Light plane piloted by S'porean nearly hit van before crashing into sea

Light plane piloted by S'porean nearly hit van before crashing into sea
Belly up: The four on board the light aircraft that crashed near the Teluk Dalam beach, Pangkor escaped with minor injuries.
PHOTO: The Star/ANN

LUMUT: A driver and his passengers had a close shave with death as a Piper 32 light aircraft crashed into the sea near Teluk Dalam at Pangkor Island.

The man, who only wanted to be known as Katan, in his 50s, said he was driving a van full of tourists on a sightseeing tour of the area when the aircraft zoomed dangerously in front of his vehicle.

"Had I driven a few seconds faster, the aircraft would have crashed into my van.

"The tourists in the van screamed their lungs out after seeing the aircraft flying close to us.

"We were very lucky," he said yesterday.

The light aircraft crashed into the sea at about 1.25pm yesterday with four people onboard - two Singaporean men, a Malaysian man and a woman from China.

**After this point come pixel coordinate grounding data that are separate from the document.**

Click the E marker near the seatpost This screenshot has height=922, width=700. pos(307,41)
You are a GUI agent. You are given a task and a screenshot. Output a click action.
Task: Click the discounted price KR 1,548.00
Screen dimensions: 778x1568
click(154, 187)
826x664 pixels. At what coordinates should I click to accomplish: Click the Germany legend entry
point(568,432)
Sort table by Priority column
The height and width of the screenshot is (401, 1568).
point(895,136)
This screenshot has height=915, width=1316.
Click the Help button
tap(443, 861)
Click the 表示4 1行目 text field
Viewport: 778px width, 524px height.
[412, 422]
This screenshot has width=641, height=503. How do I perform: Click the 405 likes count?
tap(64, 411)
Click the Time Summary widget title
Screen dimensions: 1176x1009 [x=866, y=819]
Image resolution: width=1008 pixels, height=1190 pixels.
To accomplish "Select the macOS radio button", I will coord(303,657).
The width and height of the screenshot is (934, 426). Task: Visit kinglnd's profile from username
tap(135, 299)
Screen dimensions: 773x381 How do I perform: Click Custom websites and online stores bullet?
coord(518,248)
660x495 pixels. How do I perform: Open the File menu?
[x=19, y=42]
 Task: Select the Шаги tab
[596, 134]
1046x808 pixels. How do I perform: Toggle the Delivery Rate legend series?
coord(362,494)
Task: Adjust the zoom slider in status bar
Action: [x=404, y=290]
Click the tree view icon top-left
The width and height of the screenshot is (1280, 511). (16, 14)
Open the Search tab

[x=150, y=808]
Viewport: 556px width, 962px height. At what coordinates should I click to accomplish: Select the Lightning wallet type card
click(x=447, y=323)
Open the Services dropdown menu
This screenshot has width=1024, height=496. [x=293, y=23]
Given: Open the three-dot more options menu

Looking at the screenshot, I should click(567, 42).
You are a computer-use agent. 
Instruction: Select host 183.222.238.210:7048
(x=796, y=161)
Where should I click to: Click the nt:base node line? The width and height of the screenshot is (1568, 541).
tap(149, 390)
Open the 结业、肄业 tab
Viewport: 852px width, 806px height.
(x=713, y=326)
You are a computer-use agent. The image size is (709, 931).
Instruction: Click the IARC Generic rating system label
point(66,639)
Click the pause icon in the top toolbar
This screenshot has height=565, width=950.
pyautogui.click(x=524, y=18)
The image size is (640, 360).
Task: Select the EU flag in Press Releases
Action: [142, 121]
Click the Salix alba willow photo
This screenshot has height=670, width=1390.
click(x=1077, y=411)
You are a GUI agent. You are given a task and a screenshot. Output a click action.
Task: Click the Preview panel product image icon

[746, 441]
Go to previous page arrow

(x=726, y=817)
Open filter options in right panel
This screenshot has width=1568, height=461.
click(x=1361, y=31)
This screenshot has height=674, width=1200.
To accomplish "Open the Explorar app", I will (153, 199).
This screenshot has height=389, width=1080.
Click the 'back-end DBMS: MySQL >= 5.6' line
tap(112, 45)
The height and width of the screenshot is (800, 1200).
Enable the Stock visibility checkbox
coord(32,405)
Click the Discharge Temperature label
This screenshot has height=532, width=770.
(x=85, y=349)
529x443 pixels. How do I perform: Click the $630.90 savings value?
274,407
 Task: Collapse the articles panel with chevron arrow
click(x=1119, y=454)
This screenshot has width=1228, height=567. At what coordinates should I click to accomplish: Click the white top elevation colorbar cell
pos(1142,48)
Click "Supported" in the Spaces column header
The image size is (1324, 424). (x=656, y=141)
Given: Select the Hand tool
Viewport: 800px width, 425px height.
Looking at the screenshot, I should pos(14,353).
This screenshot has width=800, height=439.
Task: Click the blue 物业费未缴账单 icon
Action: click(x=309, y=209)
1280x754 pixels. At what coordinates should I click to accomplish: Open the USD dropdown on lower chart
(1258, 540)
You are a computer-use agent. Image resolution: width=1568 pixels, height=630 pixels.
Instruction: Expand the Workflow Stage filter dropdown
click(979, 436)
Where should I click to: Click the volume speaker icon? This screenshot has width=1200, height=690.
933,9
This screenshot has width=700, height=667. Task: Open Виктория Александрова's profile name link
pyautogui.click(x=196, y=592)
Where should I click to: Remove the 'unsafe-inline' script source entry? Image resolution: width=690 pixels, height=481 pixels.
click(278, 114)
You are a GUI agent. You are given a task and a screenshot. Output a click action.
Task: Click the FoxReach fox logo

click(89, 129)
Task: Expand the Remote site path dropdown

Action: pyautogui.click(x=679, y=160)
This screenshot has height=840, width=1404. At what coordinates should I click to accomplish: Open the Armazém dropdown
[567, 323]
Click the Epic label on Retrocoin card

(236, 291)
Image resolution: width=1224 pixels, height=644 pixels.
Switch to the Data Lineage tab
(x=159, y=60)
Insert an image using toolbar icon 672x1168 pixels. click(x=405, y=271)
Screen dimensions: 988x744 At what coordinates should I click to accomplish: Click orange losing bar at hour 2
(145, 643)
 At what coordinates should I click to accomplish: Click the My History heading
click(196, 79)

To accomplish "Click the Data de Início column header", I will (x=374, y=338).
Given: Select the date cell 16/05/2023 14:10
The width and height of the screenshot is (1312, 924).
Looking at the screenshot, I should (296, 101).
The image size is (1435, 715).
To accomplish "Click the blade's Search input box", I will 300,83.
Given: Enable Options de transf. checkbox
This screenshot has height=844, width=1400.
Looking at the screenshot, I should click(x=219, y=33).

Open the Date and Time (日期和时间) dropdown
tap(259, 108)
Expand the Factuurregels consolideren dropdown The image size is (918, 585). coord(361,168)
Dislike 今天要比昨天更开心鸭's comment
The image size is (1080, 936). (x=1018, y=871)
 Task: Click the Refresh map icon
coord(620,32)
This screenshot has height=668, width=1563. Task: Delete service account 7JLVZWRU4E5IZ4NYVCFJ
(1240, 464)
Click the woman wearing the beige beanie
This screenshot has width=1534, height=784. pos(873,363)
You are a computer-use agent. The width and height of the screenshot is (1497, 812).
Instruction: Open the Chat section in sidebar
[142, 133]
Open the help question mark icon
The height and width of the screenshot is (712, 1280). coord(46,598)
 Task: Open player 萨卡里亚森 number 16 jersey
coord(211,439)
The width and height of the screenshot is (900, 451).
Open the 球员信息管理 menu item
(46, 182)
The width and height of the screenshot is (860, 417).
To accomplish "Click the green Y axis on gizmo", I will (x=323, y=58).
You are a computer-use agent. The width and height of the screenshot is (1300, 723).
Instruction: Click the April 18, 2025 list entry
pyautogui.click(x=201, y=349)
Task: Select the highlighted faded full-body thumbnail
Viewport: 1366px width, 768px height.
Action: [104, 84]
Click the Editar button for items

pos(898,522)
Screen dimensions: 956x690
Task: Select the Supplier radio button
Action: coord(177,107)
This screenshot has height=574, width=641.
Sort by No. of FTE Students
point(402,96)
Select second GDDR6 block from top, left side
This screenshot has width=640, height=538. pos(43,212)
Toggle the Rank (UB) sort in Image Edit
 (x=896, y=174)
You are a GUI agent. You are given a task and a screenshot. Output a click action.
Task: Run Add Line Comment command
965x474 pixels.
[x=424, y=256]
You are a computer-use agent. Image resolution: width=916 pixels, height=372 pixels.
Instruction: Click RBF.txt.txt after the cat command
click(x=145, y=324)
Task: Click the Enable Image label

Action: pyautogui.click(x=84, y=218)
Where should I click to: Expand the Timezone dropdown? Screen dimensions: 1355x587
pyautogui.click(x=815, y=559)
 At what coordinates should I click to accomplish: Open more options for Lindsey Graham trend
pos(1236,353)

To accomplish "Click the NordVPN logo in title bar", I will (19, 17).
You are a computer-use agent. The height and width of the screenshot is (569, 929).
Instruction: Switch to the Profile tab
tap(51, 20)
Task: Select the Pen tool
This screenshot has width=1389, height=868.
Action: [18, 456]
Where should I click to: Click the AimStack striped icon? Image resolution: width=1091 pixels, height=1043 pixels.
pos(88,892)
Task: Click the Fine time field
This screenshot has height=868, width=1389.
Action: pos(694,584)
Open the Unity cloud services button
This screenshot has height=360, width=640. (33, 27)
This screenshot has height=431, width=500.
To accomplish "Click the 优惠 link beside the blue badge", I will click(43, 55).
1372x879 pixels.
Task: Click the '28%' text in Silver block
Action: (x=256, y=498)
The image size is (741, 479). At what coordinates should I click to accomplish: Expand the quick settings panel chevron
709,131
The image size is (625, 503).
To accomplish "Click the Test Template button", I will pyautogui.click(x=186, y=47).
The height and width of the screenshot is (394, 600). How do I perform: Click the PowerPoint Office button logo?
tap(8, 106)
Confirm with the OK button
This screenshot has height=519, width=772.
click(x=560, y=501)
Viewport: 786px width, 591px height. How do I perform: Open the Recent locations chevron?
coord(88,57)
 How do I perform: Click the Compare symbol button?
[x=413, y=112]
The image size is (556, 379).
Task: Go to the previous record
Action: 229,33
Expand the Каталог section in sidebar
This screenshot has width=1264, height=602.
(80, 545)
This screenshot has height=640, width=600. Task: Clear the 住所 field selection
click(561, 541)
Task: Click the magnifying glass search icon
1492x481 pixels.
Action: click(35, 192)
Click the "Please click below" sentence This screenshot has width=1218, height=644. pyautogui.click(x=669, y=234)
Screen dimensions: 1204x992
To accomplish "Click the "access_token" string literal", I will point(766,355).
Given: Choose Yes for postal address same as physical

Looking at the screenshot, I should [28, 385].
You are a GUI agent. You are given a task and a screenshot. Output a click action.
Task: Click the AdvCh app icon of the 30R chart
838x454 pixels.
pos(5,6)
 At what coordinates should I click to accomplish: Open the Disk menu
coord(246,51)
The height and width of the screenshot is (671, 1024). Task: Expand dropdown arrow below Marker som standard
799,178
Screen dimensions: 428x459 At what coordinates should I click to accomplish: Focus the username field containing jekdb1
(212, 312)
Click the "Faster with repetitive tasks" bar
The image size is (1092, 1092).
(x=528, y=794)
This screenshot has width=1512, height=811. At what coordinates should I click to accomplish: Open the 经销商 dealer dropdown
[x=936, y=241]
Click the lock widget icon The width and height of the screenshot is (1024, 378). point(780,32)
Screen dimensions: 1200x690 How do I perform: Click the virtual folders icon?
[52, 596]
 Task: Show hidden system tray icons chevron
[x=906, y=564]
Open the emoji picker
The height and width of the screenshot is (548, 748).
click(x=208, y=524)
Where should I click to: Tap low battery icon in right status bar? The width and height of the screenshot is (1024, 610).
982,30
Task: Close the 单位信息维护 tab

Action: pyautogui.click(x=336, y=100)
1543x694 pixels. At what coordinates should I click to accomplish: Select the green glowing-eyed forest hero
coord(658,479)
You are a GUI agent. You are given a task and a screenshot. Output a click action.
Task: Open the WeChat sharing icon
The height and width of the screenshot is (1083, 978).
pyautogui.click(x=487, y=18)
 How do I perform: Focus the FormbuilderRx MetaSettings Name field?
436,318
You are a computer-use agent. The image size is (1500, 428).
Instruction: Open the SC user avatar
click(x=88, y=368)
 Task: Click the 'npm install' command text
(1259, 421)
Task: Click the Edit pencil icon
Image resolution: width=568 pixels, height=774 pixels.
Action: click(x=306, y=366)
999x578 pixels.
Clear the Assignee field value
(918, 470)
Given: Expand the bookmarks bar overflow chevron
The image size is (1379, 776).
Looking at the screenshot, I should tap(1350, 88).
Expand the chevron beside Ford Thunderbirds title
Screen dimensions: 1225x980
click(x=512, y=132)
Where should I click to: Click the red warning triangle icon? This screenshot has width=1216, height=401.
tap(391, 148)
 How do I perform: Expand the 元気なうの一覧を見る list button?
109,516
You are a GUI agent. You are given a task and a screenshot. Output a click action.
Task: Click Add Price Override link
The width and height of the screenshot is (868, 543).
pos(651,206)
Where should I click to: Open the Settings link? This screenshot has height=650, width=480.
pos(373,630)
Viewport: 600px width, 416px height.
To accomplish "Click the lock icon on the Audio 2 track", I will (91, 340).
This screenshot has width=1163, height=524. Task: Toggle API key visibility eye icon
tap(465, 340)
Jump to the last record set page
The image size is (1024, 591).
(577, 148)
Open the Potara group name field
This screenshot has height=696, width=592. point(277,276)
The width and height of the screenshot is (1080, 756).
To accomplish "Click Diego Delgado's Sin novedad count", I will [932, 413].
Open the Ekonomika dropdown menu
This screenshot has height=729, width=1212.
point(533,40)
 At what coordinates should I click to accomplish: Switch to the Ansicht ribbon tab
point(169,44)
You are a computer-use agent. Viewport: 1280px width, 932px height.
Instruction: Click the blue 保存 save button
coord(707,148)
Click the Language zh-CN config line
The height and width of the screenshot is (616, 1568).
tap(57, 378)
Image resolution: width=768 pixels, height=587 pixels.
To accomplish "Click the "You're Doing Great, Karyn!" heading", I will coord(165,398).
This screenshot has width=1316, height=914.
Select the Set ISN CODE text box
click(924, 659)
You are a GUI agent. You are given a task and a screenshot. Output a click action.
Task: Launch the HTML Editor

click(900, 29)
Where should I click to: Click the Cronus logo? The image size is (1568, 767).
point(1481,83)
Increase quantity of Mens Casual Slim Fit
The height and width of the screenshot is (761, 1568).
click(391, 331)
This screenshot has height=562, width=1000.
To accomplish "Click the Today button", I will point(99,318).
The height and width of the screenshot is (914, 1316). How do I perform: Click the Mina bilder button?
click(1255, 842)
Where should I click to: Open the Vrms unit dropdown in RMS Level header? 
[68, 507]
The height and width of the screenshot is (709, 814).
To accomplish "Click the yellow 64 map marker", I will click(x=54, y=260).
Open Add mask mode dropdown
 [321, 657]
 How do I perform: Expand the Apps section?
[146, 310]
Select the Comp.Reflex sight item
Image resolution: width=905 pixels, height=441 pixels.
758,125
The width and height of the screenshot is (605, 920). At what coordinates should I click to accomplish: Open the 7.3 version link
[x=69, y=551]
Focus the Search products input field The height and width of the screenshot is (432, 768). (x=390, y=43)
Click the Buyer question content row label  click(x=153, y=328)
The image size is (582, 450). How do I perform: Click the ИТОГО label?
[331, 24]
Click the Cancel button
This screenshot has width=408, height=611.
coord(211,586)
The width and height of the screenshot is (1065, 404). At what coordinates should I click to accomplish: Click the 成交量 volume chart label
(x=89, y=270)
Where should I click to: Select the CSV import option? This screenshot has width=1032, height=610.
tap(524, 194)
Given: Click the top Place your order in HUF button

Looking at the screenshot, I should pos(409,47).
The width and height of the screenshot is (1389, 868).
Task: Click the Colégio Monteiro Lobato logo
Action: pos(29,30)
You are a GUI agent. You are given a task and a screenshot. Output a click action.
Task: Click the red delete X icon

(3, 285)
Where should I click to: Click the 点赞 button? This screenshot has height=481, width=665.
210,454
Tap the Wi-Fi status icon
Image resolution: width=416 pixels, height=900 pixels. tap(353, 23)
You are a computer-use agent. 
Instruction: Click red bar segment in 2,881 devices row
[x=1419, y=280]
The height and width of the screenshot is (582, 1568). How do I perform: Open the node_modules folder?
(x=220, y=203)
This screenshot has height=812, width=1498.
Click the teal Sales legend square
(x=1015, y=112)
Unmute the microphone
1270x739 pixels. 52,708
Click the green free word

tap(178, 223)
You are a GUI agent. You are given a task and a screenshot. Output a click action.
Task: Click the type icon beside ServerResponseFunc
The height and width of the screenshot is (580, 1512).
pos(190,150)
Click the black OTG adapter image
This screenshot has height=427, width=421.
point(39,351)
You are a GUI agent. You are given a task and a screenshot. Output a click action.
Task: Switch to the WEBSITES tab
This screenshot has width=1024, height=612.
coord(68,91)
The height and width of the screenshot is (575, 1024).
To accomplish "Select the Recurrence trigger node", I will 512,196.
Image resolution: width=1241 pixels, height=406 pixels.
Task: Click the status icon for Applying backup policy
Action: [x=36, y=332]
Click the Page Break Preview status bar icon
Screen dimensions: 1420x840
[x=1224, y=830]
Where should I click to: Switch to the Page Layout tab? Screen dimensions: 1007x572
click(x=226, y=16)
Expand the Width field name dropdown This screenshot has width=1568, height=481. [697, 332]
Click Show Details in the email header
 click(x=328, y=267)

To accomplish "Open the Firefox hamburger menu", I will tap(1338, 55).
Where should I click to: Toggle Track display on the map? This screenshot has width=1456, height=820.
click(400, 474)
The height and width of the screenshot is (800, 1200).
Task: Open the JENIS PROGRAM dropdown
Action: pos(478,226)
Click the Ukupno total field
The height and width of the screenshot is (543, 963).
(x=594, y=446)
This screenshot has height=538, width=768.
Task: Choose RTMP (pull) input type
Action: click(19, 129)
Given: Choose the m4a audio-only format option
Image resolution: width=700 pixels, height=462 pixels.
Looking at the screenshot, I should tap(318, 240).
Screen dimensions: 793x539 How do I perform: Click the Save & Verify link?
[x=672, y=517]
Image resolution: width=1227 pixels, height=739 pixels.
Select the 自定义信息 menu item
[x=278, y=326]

Met at the Pangkor health clinic, medical officer Dr Talib Salleh said all four were only slightly injured and had received outpatient treatment.

He said the pilot, Tan Les Lie, 66, from Singapore, injured his lower lip while co-pilot Khoo Lam Thean, 76, from Ipoh, his left hand and right leg.

Two other passengers, Yip Kin Long, 51, from Singapore, and his wife Liang Jiao, 27, suffered pain on their shoulder and back.

"There are no signs of concussion or serious injuries.

"They were standing on the beach after being rescued by people in the area," he said.

Manjung OCPD Asst Comm Tengku Mohd Zailan Tengku Ahmad said the aircraft was registered in Thailand under Ever Success Auto Ltd.

ACP Tengku Zailan said the aircraft had just taken off from the Pangkor airstrip at about 1.20pm and was heading towards Subang when its engine failed.

"Its engine had some failure, forcing the pilot to abort and land the aircraft," said ACP Tengku Zailan.

The plane, he added, was later dragged to shore with a cable pulled by a bulldozer.

The case, he said, had been handed over to the Civil Aviation Department.